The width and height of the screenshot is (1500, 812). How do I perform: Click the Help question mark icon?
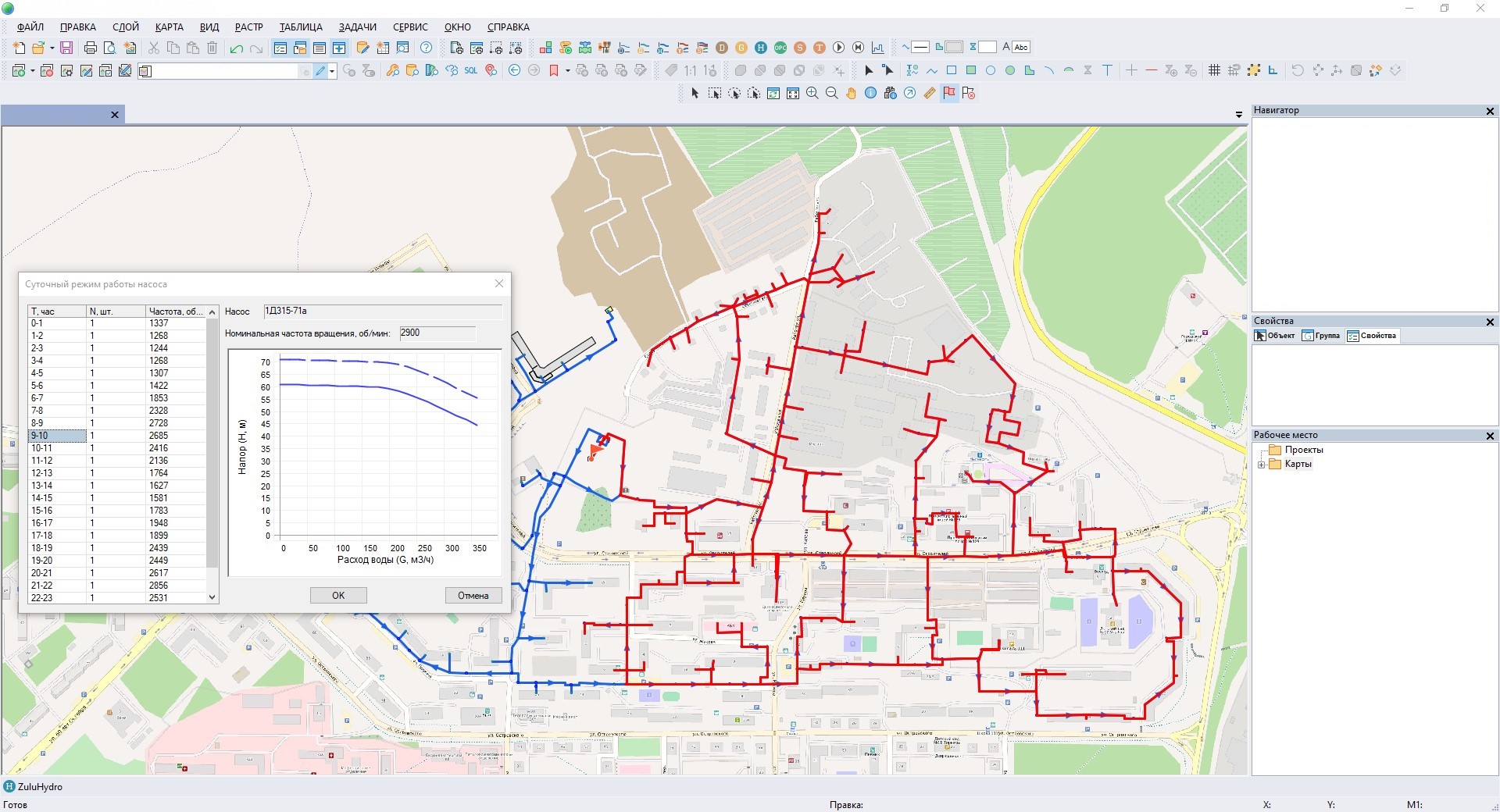point(426,48)
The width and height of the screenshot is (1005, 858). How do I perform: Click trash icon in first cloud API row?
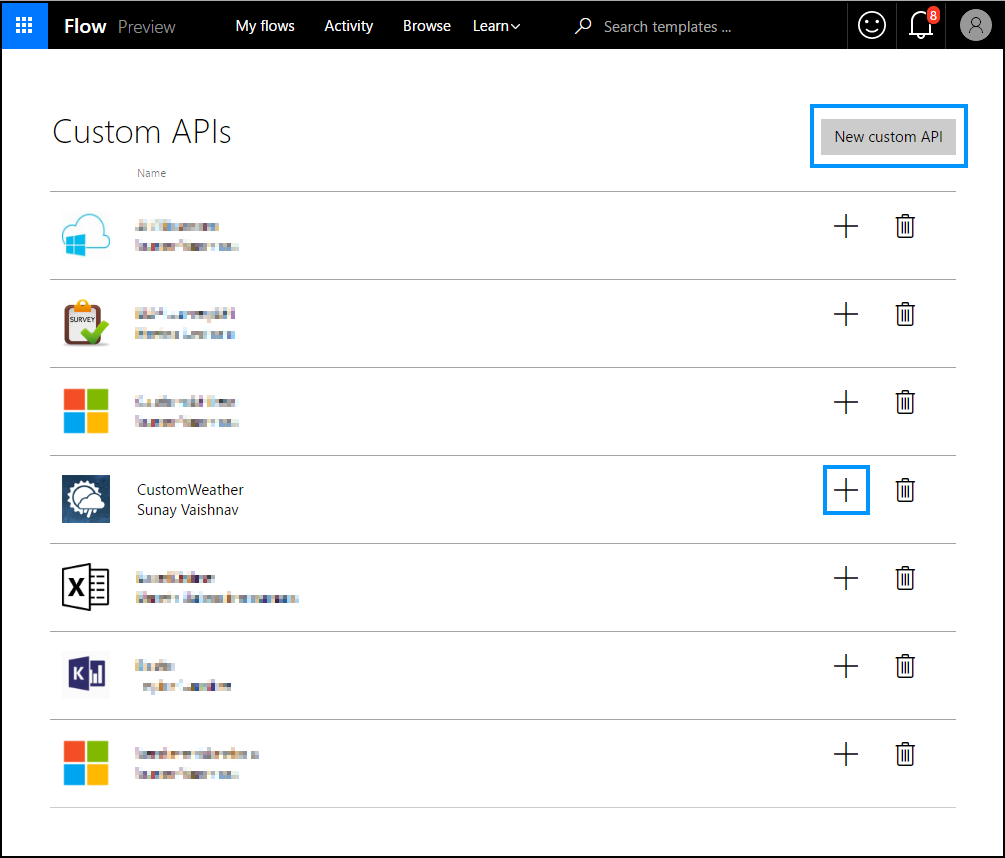pyautogui.click(x=905, y=226)
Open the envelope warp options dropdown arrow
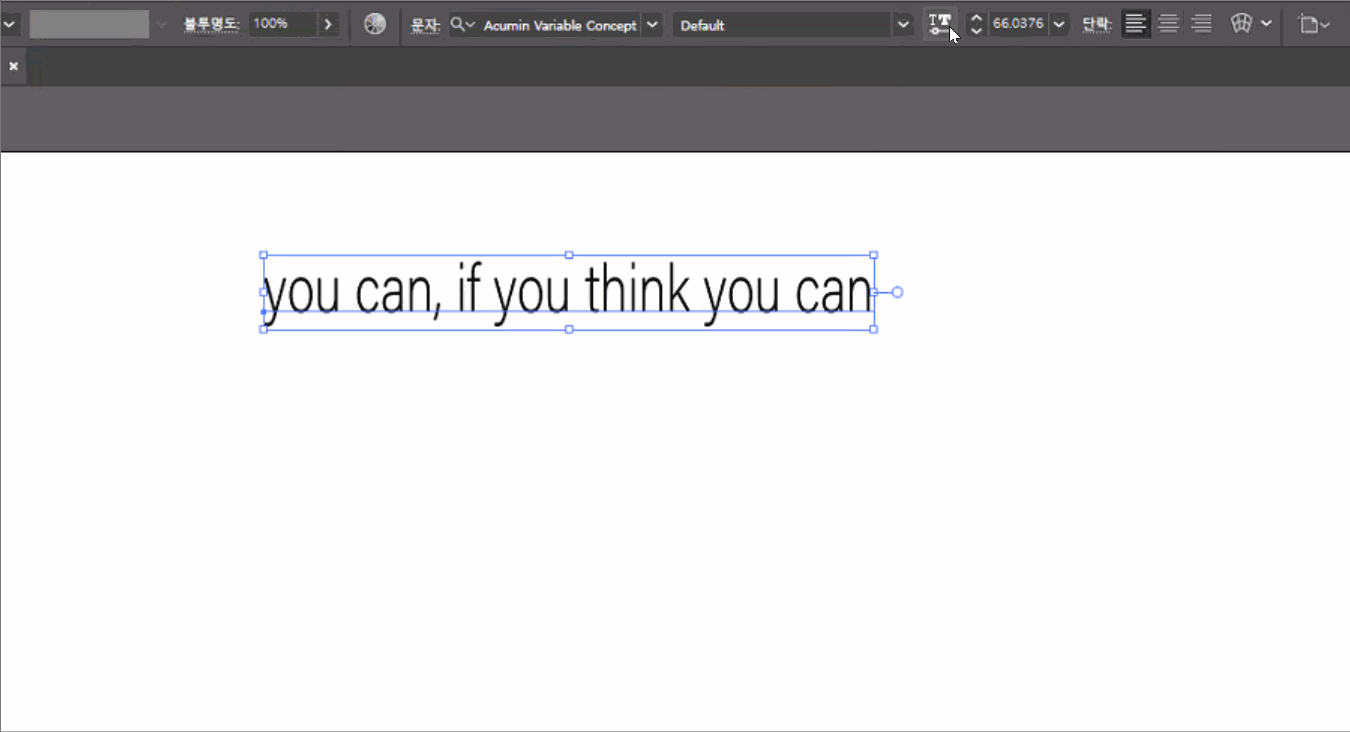The width and height of the screenshot is (1350, 732). [x=1266, y=24]
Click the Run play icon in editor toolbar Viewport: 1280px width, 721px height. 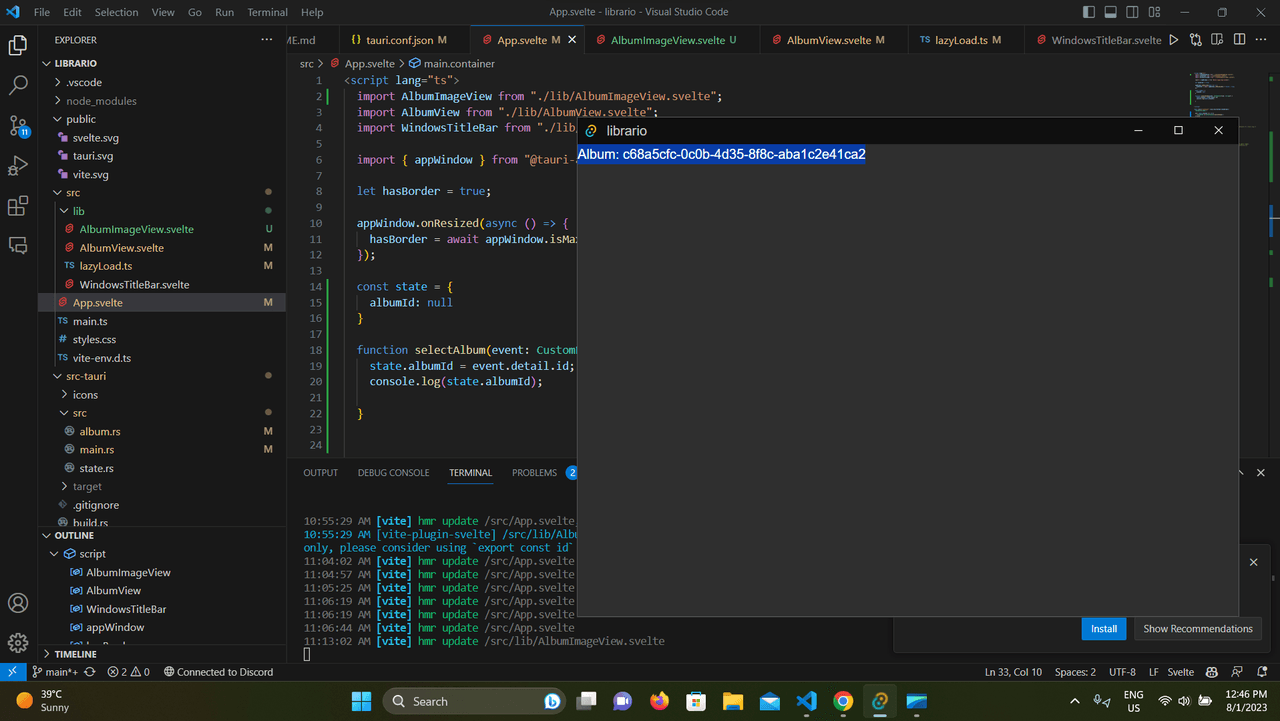[1174, 40]
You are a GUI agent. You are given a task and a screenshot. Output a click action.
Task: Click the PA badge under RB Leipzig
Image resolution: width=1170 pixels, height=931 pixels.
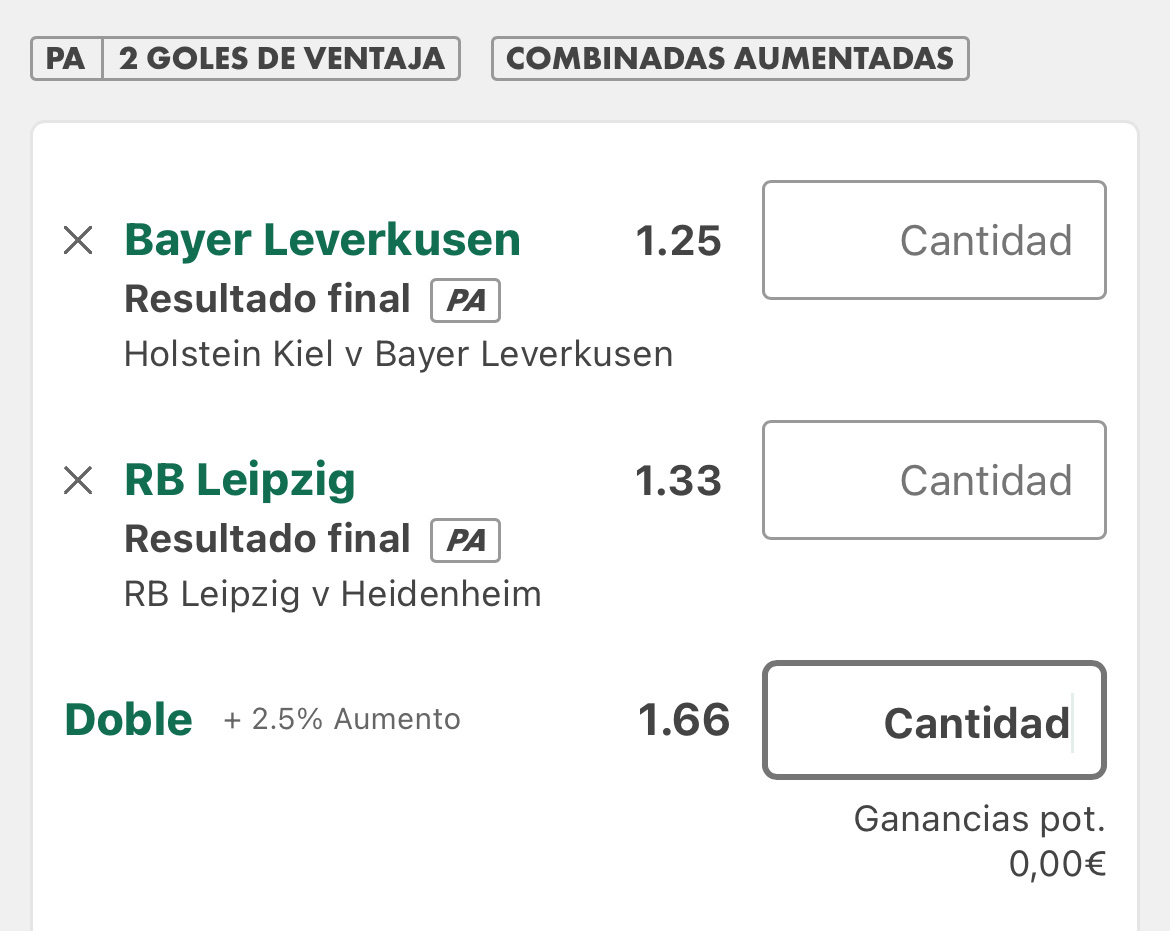click(x=466, y=540)
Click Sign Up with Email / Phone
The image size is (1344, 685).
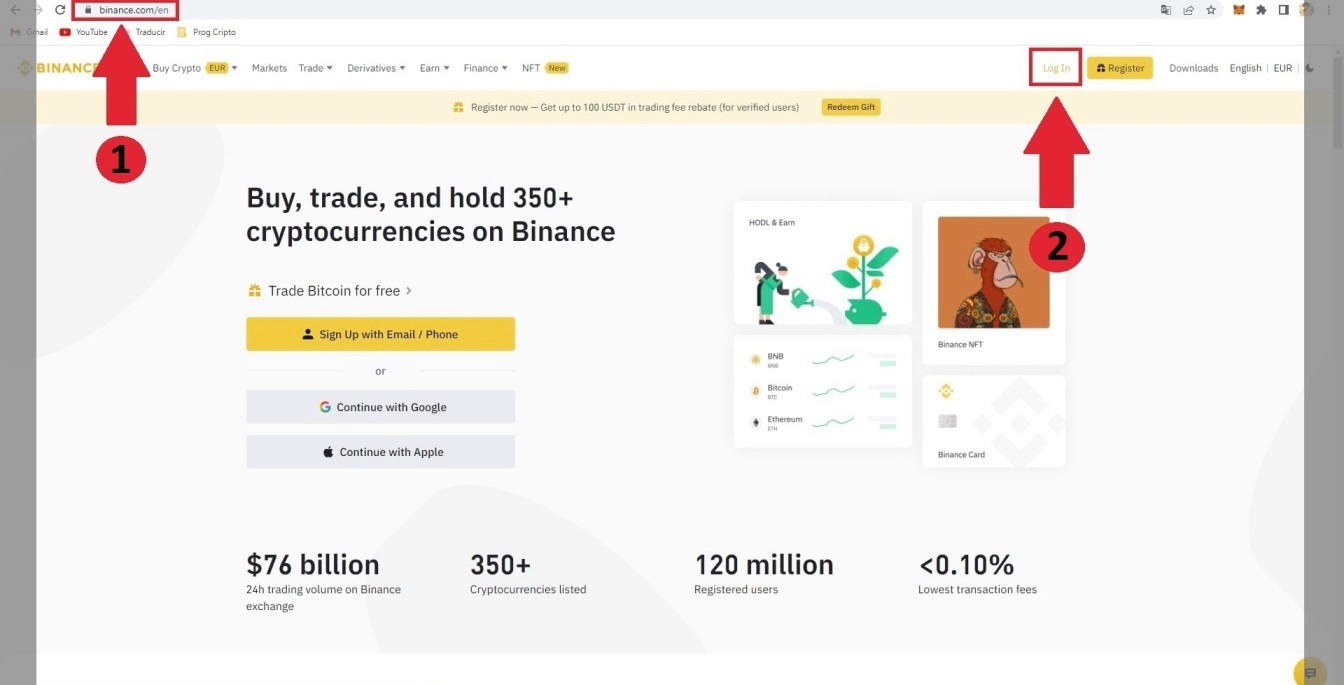(380, 334)
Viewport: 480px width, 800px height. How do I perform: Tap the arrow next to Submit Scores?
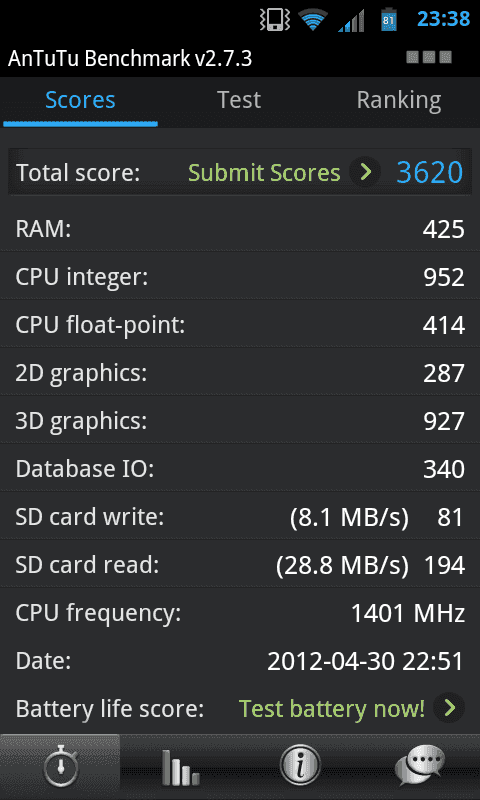coord(365,172)
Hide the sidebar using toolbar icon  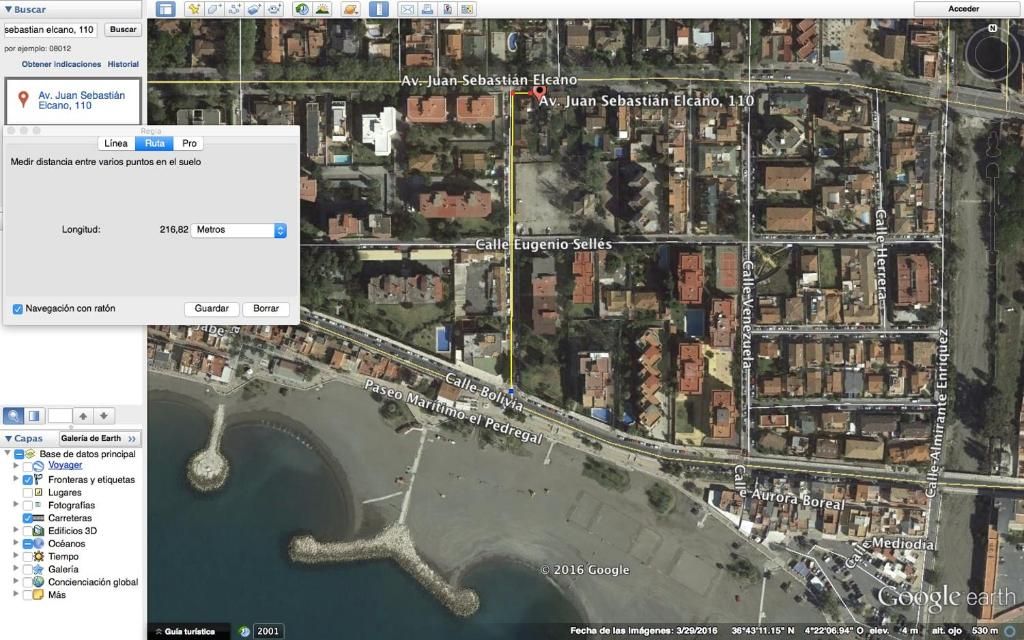point(165,9)
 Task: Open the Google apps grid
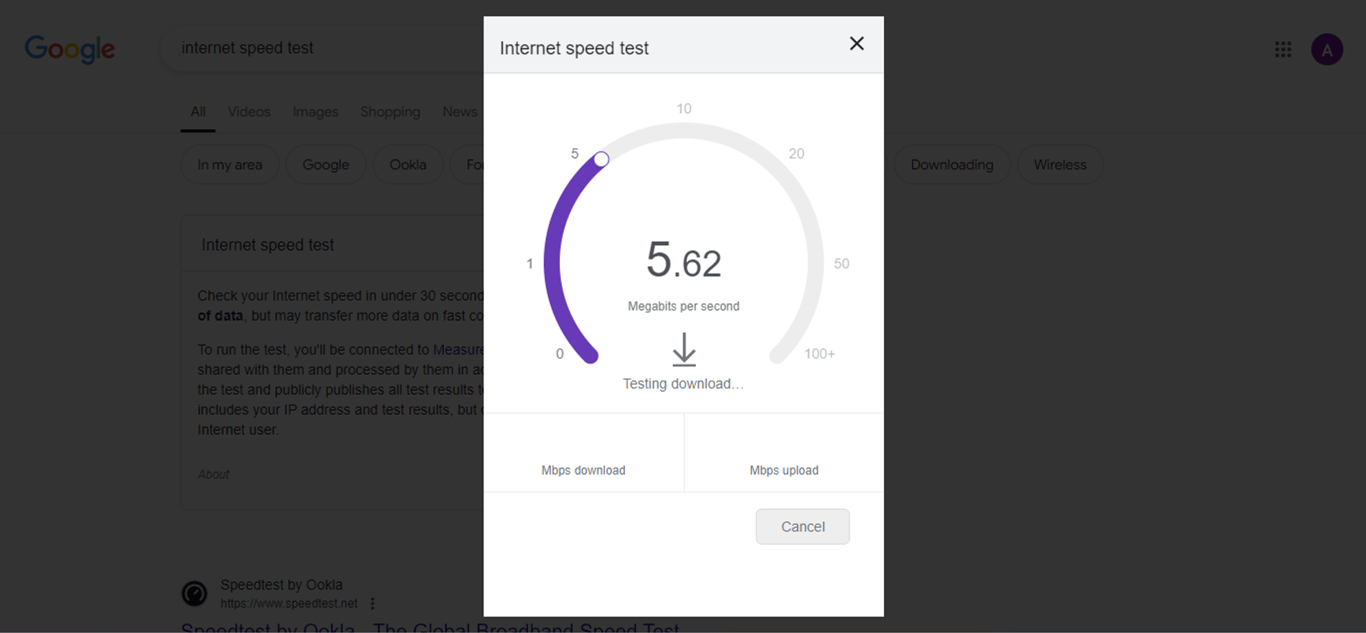click(x=1283, y=49)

## What is being asked:
Count the lines in the listing above that contain the string "Open" with case matching exactly, and give only the number.

## Full response:
2